Netanyahu says millions who voted for right wing ‘demanded’ judicial overhaul

Prime Minister Benjamin Netanyahu, center, leads a weekly cabinet meeting at the Prime Minister's Office in Jerusalem on January 15, 2023. (Yonatan Sindel/Flash90)
Prime Minister Benjamin Netanyahu, center, leads a weekly cabinet meeting at the Prime Minister's Office in Jerusalem on January 15, 2023. (Yonatan Sindel/Flash90)

A day after an estimated 80,000 people turned out to a mass protest in Tel Aviv against the government’s proposed judicial overhaul plan, Prime Minister Benjamin Netanyahu vowed to continue with the massive reform plan regardless.

“We will complete legislating the reforms in a way that will correct what needs correcting, totally protect individual rights and restore the public’s faith in the justice system, which so badly requires this reform,” Netanyahu says at the outset of the weekly cabinet meeting.

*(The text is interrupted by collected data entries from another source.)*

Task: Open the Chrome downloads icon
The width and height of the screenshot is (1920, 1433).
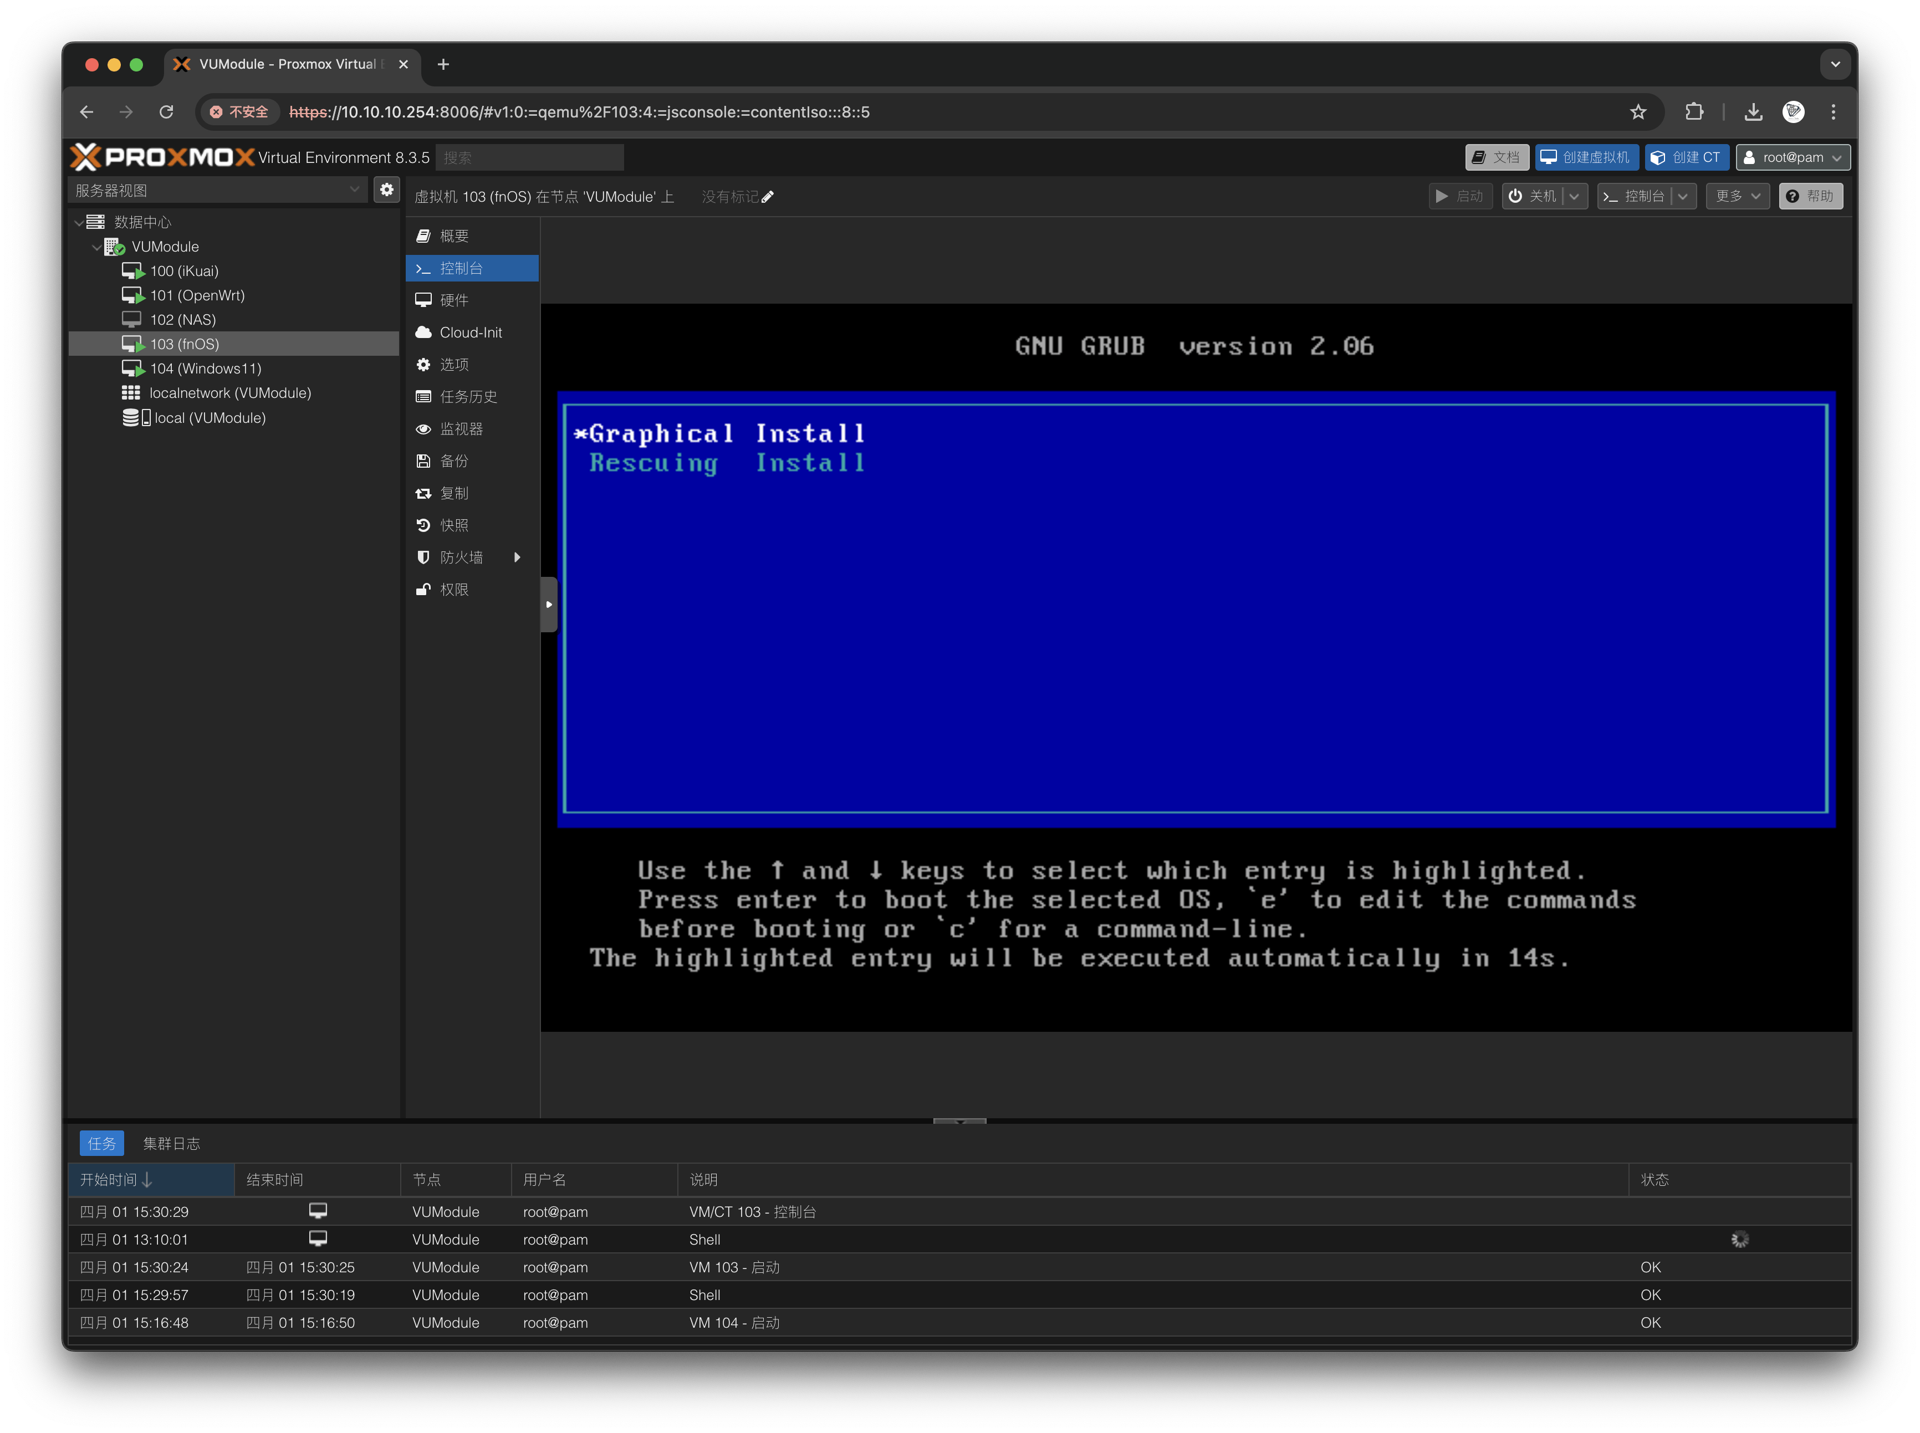Action: (1753, 112)
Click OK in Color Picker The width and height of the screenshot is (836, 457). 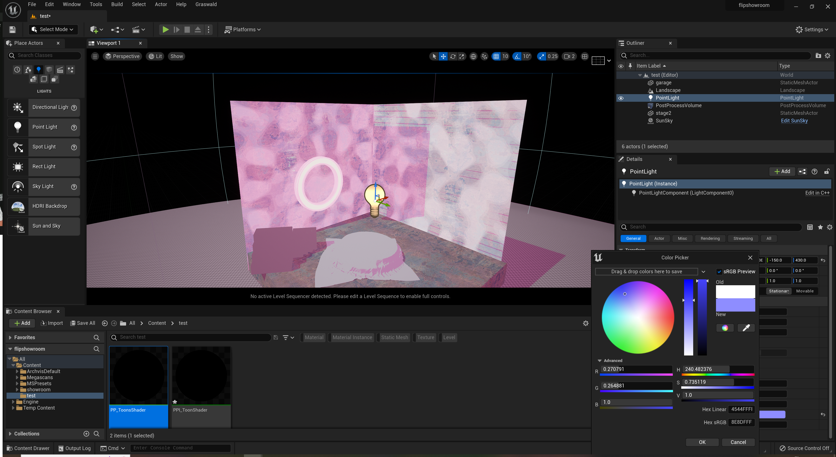coord(702,442)
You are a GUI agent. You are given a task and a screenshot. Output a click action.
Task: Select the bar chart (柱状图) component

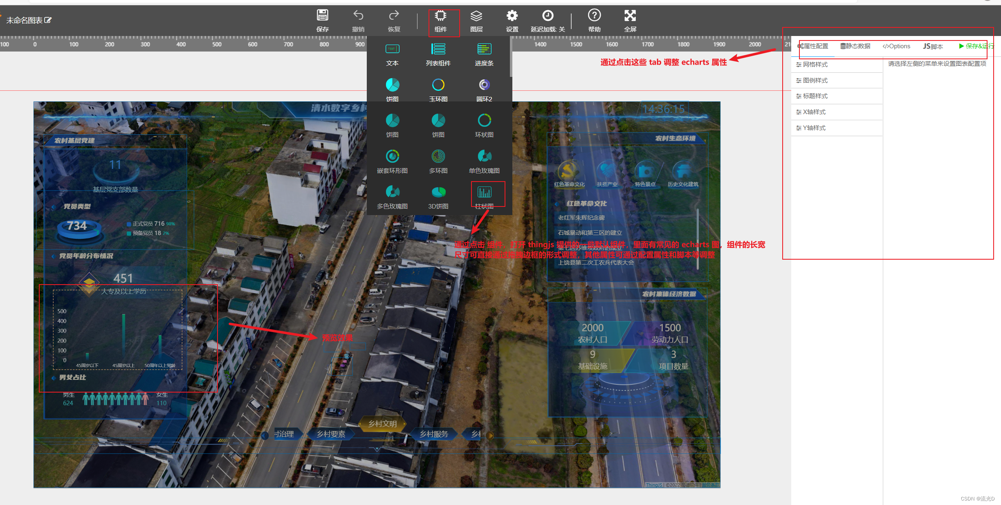click(484, 193)
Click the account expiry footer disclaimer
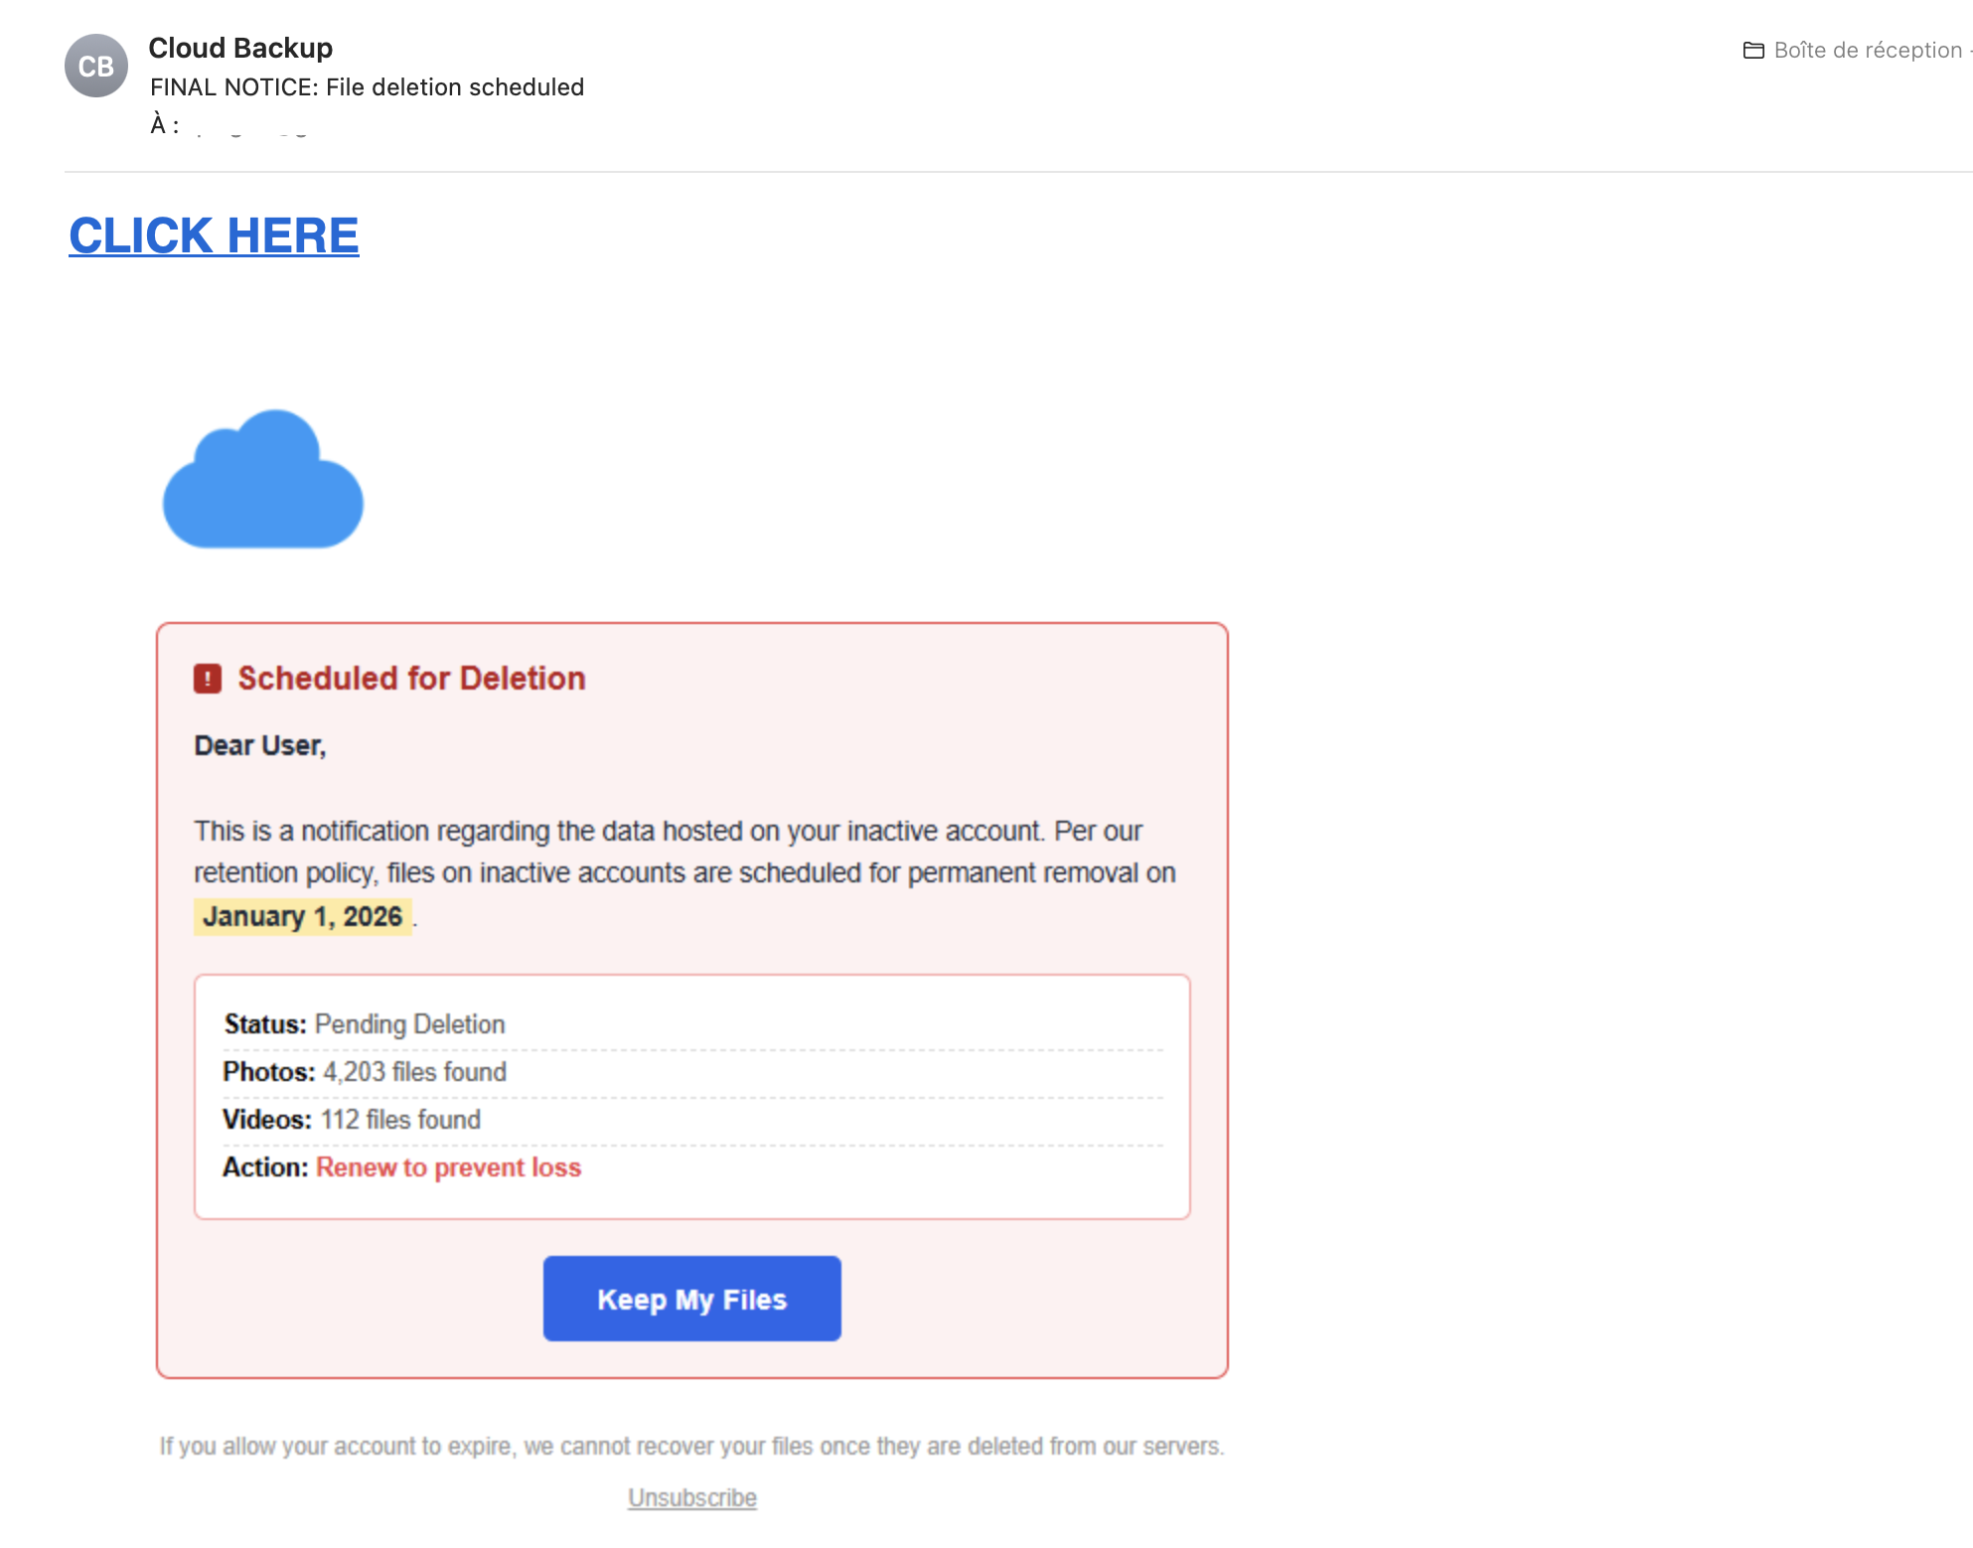Screen dimensions: 1973x1548 (x=691, y=1446)
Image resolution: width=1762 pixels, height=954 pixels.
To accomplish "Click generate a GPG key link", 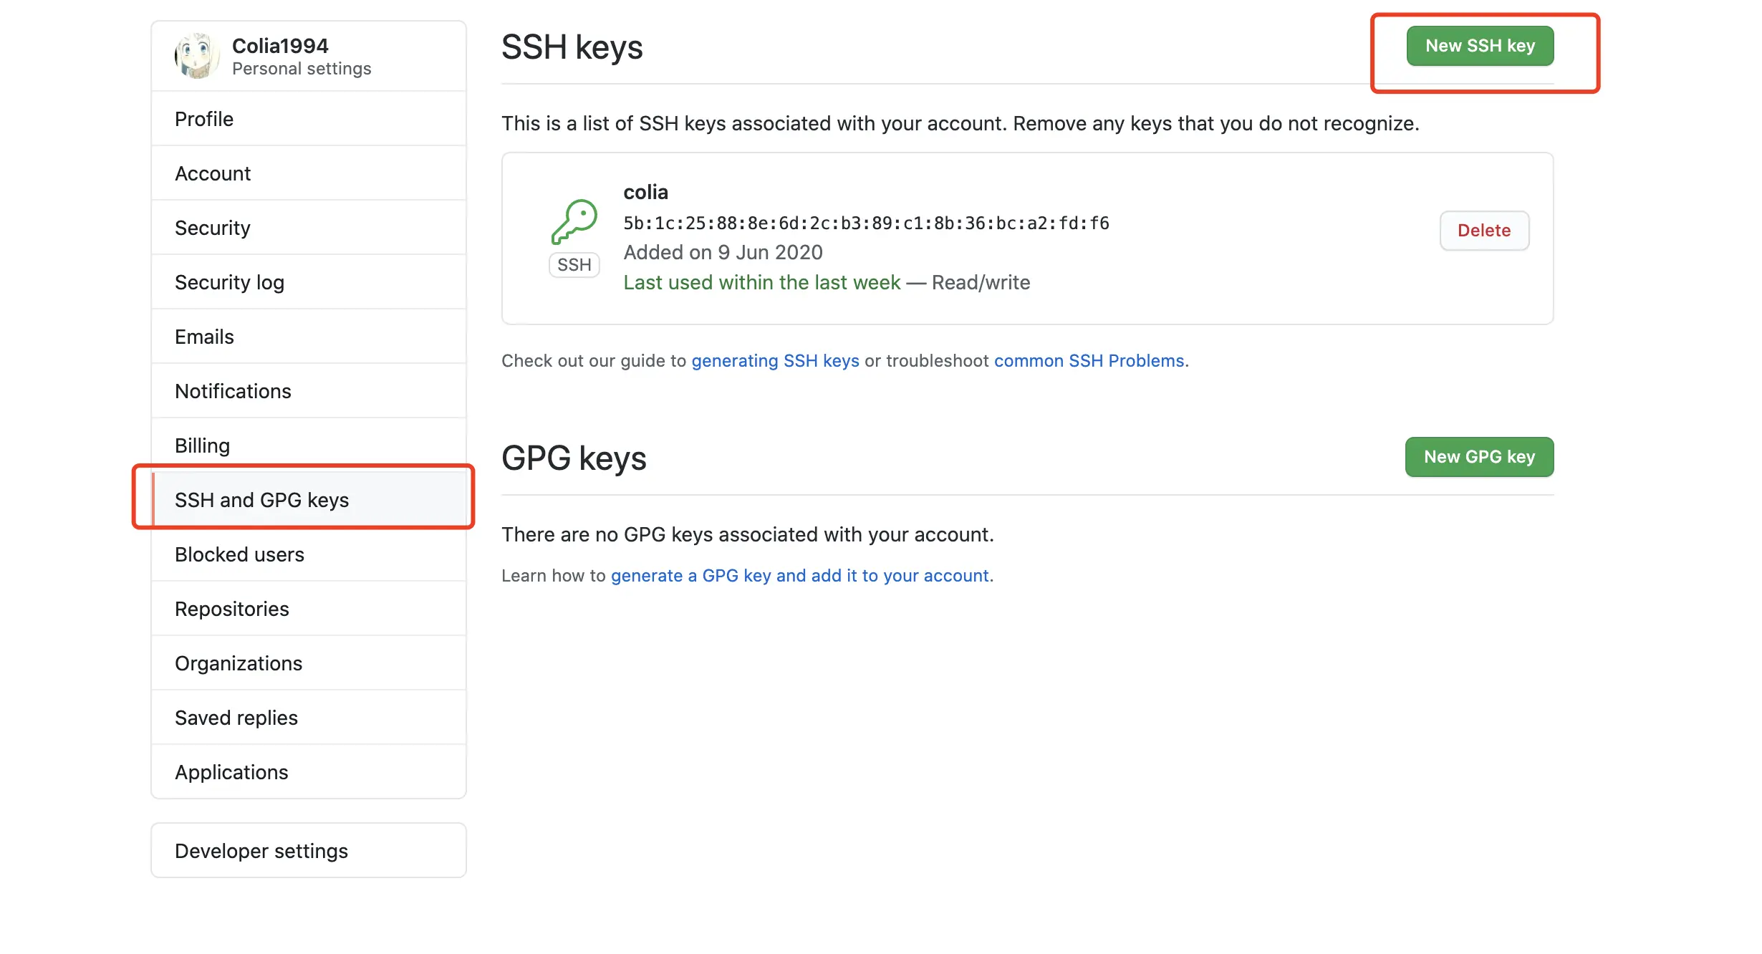I will [x=801, y=576].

Netanyahu says that two months ago, “millions of people took to the streets in order to vote in the election,” and their voices should be heard as well.

The prime minister rejects the suggestion that voters who backed his government do not support the proposed shake-up of the judicial system: “The millions of citizens who voted for the right-wing camp knew about the intention to make deep reforms in the judicial system. More than that: they demanded it from us.”

Netanyahu says there must be a “substantive, in-depth and serious dialogue” about the plans, instead of being “swept away by inflammatory slogans about civil war and the destruction of the state.”